Imada takes 2-shot lead at Farmers Insurance Open

  • Sat Jan 30th, 2010 4:38pm
  • Sports

Associated Press

SAN DIEGO — Ryuji Imada, a runner-up at Torrey Pines two years ago, has a much better opportunity this time. He won’t be starting the final round 12 shots behind, or trying to catch up to Tiger Woods.

Imada avoided the trouble that caught up with so many other contenders Saturday, making only one bogey and escaping with several key pars for a 2-under 70 that gave him a two-shot lead over Ben Crane and Michael Sim in the Farmers Insurance Open.

Imada essentially won the B-Flight two years ago when he closed with a 67 to finish eight shots behind Woods. No matter the score or who’s in the field, he obviously has figured out something about the tough South Course at Torrey Pines.

He was at 13-under 203 and will be in the final group with Crane, who had a 69, and Sim, the 25-year-old Australian playing Torrey Pines for the first time since he was a teenager at the Junior World Championship in 2002.

“The score looks pretty solid, but it was a struggle out there,” Imada said.

He made a nifty up-and-down from short of the 15th green for one par, saved another par from left of the 16th green, and finished the day with a 35-foot birdie putt that gave him a slightly bigger cushion than he expected.

For so many others, birdies were offset by adventures.

Phil Mickelson lost a ball in a eucalyptus tree and took double bogey, then rallied for a 70 and was four shots behind. U.S. Open champion Lucas Glover made double bogey on one of the easiest par 4s, then followed with four birdies for a 68, leaving him three shots behind going into Sunday.

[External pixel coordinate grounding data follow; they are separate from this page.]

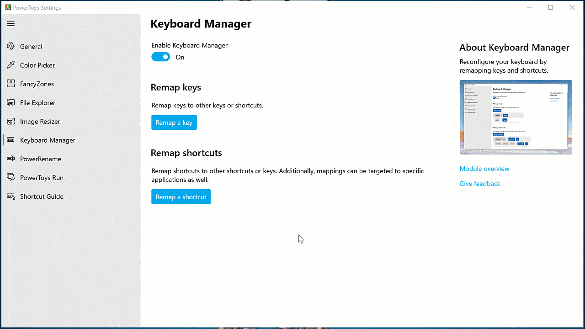This screenshot has width=585, height=329.
Task: Click the PowerToys Run sidebar icon
Action: 11,177
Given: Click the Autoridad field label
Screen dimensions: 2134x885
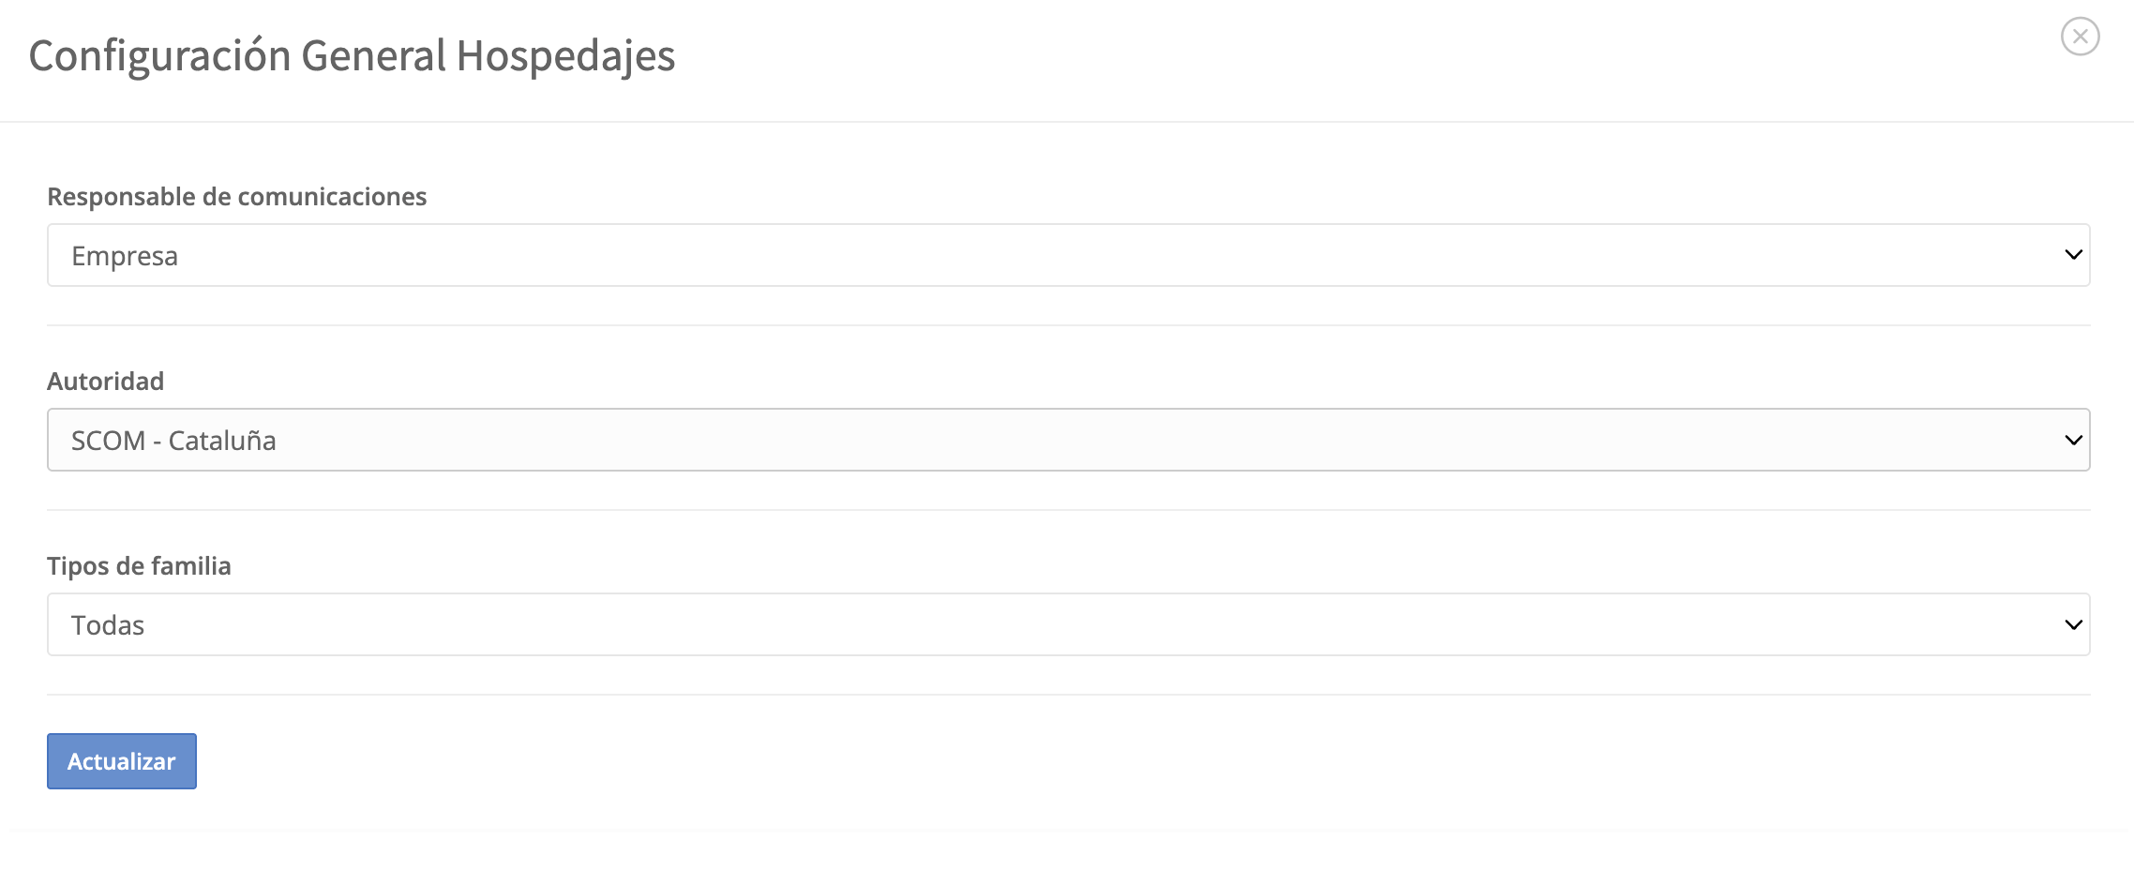Looking at the screenshot, I should 105,382.
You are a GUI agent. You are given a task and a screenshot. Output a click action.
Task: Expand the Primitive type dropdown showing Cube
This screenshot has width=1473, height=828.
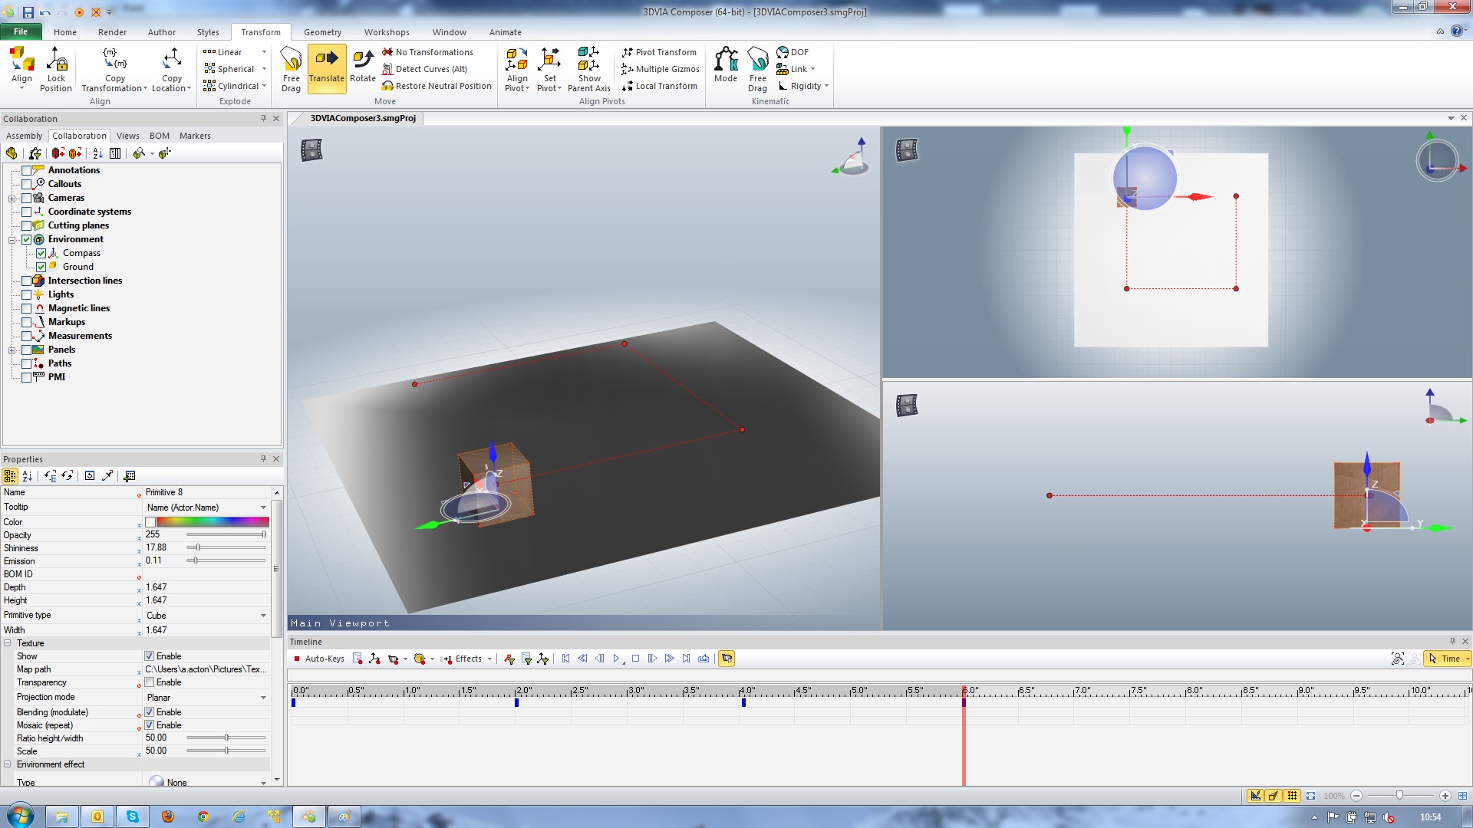[x=263, y=615]
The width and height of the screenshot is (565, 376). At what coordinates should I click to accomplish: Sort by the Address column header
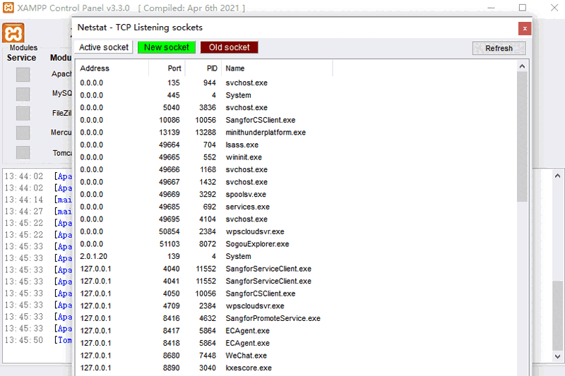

D.A. Points, who shared the lead with Imada after two rounds, kept pace until he chipped over the 14th green and into the hazard, scrambling for a double bogey. He had a 74, although he was still in the mix.

Ten players were separated by four shots going into the final round, which isn’t much on a course that hosted the U.S. Open in 2008.

“You cannot predict what’s going to happen in this game, especially on this course,” Crane said.

Mickelson would not have predicted seeing a ball get stuck in a tree — two days in a row. On Friday, it happened in his group to Ryan Palmer. This time, it was Lefty who stared up into the eucalyptus tree, even sending a young fan up the tree to help.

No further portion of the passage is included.